Why a closed genome is really an open file
Start with the uncomfortable baseline. Even after full sequencing and a specialist workup, roughly half of people with a rare disease never get a clean genetic answer. The test comes back, the answer is some flavor of inconclusive, and the family goes home with a maybe. The instinct is to treat that as a permanent verdict. It is not. The genome is fixed, but everything around it moves. New gene-disease links get published, labs reclassify old variants, case reports pile up, and a locus that meant nothing in 2019 can mean something specific by Tuesday. A negative result, in other words, has a shelf life, and almost nobody is tracking the expiration date.
That reframes the whole problem. Reanalysis is usually described as a scientific challenge, and partly it is, but mostly it is a maintenance problem wearing a lab coat. Each institution that sequences kids inherits a growing pile of genomes that drift out of sync with a knowledge base that updates daily. Keeping that pile current is grunt work at a scale no human department can staff. An Australian audit of every diagnostic lab in the country found about twenty-five thousand new genomic tests between 2018 and 2021 against only nine hundred fifty reanalyses, almost all of them triggered one at a time by a clinician asking nicely. The professionals surveyed named the bottleneck plainly, and it was not science. It was workforce capacity, plus the small detail that there were no national guidelines telling anyone when or how to re-run an old case.
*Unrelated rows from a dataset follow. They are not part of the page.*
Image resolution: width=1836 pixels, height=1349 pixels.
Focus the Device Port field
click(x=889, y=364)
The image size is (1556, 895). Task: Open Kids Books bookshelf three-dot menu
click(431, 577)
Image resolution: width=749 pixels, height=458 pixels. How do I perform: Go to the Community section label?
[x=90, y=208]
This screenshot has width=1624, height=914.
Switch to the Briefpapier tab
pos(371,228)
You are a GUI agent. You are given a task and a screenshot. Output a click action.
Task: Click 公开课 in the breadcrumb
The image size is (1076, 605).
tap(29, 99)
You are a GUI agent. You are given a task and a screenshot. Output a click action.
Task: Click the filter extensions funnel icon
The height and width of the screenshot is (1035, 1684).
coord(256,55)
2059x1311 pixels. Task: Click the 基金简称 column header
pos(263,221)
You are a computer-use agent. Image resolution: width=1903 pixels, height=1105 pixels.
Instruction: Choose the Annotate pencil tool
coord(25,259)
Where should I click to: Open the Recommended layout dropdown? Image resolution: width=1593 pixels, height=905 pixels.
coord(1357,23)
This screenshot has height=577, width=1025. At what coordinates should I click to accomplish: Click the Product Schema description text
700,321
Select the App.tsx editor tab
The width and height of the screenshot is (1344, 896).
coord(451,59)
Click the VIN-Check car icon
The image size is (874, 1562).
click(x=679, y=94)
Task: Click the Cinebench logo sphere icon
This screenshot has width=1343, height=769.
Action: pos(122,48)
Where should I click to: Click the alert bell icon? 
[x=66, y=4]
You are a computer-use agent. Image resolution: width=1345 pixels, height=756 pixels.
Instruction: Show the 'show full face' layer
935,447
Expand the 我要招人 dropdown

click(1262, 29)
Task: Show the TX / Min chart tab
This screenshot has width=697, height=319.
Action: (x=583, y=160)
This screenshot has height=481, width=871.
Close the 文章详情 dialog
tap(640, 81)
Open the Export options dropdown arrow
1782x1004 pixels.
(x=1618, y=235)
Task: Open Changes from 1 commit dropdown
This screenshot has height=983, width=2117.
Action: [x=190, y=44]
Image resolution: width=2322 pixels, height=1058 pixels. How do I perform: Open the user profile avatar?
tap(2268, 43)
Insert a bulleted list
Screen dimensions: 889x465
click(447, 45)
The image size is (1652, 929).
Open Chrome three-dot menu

The stakes are not academic. The diagnostic odyssey runs five to eight years on average, with something like seventeen clinical encounters before anyone names the thing. The collective annual burden of rare disease in the United States has been pegged at nearly a trillion dollars, with more than half of that absorbed by families and society rather than the health system. The avoidable share attributable purely to diagnostic delay has been estimated at somewhere between roughly eighty-six thousand and five hundred seventeen thousand dollars per patient depending on the condition. So the backlog of stale, unsolved genomes is not a rounding error or an edge case. It is the steady state of the field, and it has a price tag.